めざせ☆経営型人事 書籍に学ぶビジネストレンド 第27回 「時代の変化」を読み解く
ビジネスのトレンドを知っておくことは、経営や人材を考えるビジネスパーソンにとって必須である。本連載では、データバンクに勤め、1日1冊の読書を20年以上続けてきた、情報のプロが最新のビジネストレンドと、それを自分のものにするためのお薦めの書籍を紹介する。
2015年1月に発表された「経営者コンピテンシーに関するアンケート」の調査結果は非常に興味深い内容であった※。その中に 「これからの『理想の経営者』に求められる資質」という設問がある。
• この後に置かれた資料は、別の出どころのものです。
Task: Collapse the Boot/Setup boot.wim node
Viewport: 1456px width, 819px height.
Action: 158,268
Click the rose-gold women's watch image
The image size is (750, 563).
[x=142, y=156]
その結果によると、経営者に求められる資質は、従来までの「統率力」「強烈な意志」「人心掌握力」から、「イノベーションの気概」「変化への柔軟性」「過去からの脱却」へと転換していることがわかったという。なお「本質を見抜く力」は、引き続き高い支持を得ている。この「本質を見抜き、変化に対応できる」ことは企業や人にとって大きなテーマだ。
経営者の資質が変化しているということは、当然、役員から新入社員に至るまで、求められる人材のキャラクターも変化していると考えるべきだろう。実際、業種業界問わず、各社の人事担当者と話していると、例えば新人を採用する時にも「変化に柔軟に対応できそうな人材」が望まれている傾向を鮮明に感じる。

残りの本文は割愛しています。